For a sixty-year period the Lassen County Superior Court routinely dealt with law suits involving Eagle Lake issues. Of course, the majority of these involved the various enterprises to tap the lake for irrigation. In the late 1920s, court filings were numerous as the local banks filed on foreclosures of the numerous ranchers of the Tule & Baxter Creek Irrigation Districts who defaulted on their loans on the failed Bly Tunnel.
It was in 1932 that witnessed an unusual lawsuit filed by Malvena Gallatin and James Fritter, both Eagle Lake property owners. Malvena was the leading figure and to give credence brought in Eagle Lake resident Fritter. In the complaint it alleged the districts were wasting Eagle Lake water, due to the leakage at the tunnel during the non-irrigation season. It was their contention that fifty percent of the winter run-off was lost through the tunnel, since the districts did not have properly installed head gates. Malvena stressed the recreational value of the lake would depreciate dramatically if the districts continued to waste the lake water.

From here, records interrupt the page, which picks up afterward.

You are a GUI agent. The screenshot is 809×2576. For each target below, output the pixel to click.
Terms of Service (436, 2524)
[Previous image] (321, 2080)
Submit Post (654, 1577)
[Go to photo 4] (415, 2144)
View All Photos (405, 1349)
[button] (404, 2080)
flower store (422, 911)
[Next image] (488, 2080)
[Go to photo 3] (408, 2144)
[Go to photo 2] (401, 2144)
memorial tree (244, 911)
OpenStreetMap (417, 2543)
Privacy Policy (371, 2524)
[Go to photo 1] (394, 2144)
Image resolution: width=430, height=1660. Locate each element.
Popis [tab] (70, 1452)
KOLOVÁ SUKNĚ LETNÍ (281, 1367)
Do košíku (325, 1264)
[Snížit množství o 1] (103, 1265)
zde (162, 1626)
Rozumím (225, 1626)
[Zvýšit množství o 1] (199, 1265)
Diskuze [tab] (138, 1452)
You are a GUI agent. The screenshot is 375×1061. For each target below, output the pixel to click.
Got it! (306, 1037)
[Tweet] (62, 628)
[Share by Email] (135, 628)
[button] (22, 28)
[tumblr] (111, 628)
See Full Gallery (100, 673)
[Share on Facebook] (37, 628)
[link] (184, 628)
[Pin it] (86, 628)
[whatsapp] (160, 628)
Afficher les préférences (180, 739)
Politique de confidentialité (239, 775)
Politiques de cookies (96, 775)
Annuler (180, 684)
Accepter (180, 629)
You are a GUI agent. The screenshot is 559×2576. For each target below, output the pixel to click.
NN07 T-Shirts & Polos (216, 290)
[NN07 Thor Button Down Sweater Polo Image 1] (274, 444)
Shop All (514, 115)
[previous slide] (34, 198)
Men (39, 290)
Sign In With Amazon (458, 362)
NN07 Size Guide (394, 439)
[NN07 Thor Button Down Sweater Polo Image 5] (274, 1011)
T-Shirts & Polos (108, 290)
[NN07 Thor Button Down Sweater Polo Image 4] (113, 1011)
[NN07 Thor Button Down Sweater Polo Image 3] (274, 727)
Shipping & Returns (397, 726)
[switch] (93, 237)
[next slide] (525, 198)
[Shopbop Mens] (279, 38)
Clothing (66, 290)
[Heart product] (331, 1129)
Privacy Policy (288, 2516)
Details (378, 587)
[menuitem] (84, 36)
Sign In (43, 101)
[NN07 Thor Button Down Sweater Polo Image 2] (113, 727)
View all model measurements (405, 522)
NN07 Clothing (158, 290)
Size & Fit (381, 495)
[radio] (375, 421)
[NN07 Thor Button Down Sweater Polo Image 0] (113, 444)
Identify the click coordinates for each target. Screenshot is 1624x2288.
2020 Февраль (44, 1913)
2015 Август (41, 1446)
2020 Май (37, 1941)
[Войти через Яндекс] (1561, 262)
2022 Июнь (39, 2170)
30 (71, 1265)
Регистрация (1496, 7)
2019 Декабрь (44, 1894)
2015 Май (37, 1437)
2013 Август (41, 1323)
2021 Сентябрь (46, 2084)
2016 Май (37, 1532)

Not divulged was Malvena had an ulterior motive. She had entered into agreement to sell her Eagle Lake property to a group who had plans to develop a million dollar resort at the lake, whereby Malvena would receive $500,000. A stipulation to the sale was that she had to guarantee that the districts would not lower the lake any further. She did not succeed. The litigation dragged on and the lake level dropped even more. When the judgement was entered on April 17, 1936, she had already lost her option to sell her property. In addition, she lost the case. The court cited that both Gallatin and Fritter had entered into agreements with Leon Bly that allowed the irrigation system to draw forty feet below the 1917 level of the lake, and when they commenced the action the lake level had only dropped twenty-four feet.